You will not read this in mainstream sources because people are afraid to say it.
Women simply like assholes and there’s that. Many people will try to find a rational explanation, but that’s simply an attempt to justify bad choices.
I’ve seen women reject men who love them to death for complete losers in life.
To me, this is the equivalent of a man choosing a doughnut infested will all kinds of chemicals over a steak.
We do it because it’s easier to sin and do the wrong thing than it is to do the right.
Women Only Care About How a Guy Makes Them Feel
Another important notion that men need to know is that women care mostly about how the guy makes them feel.

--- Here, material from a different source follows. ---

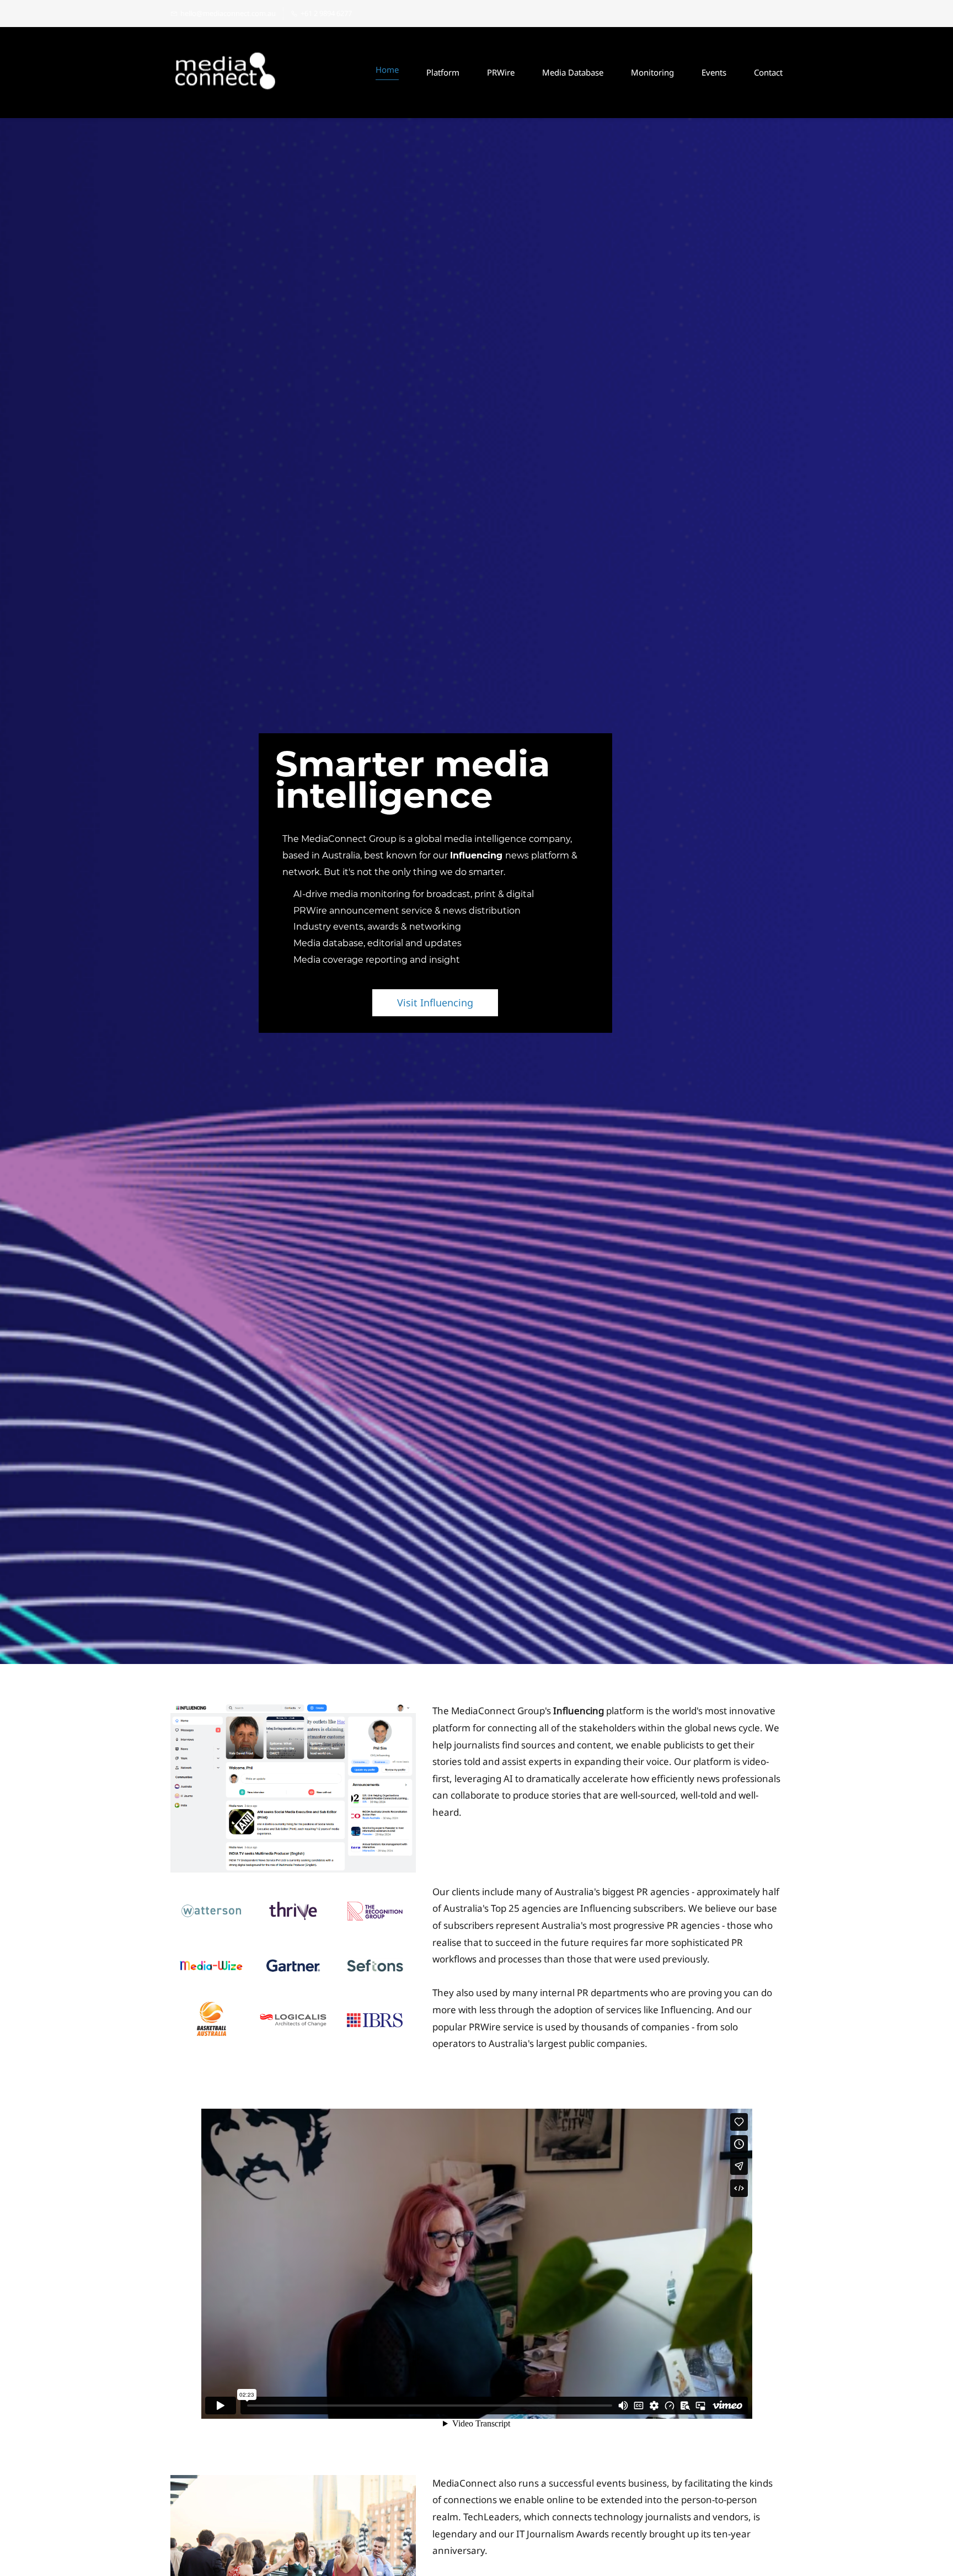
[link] (293, 1710)
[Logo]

This is literally what they call “chemistry.”
This is crucial to know.
You can have a great conversation (as in my cases) with a woman thanks to your sense of humor and high IQ, and yet later she could still reject you harshly because you didn’t make her feel “right”.
Not because you’re fake nice, stupid, or whatever, but simply because you didn’t trigger her emotionally.
This is the equivalent of judging food only by taste without carrying about its nutritional quality.
If people judge food only by taste, we will only eat garbage, get sick and die faster than necessary while suffering more physical illness.
This is exactly what women are doing when they reject the nice guy and go for the so-called bad boy/real man who treats them like dirt.
They choose chocolate over real food for the taste and pay the consequences.
I repeat. Women only care about how you make them feel.
The same applies to looks (and money).
Why are women willing to do anything for a hot guy who may very well be a sociopath drug dealer? Because his facial and bodily features make them feel RIGHT.
Remember: Nothing triggers the same kind of emotions as looks. Nothing.
Why do women go for rich fat guys? Because the money makes them feel RIGHT about their future.
If you don’t make a woman feel “right” (a.k.a. you aren’t the doughnut), your education, hobbies, IQ…etc. don’t matter.
A woman would literally push away a Ph.D. dude to be in the hands of a brute with a paid high-school diploma who beats her occasionally because the latter makes her feel right.
For that reason (choice by feel), fathers used to exercise a huge role in who a woman would marry because societies were smart enough to realize that if women are allowed to 100% decide everything, they will always go for doughnuts first and broccoli later….or never.
So, how does a nice guy make a woman feel?
He is essentially water. He is healthy but plain. He is faithful but also boring.
The bad boy is a sugary drink. It feels nice in the short term and gives you lots of energy but makes you sick in the future. He also comes in many flavors. All of them are shit, but all of them trigger a strong emotional response.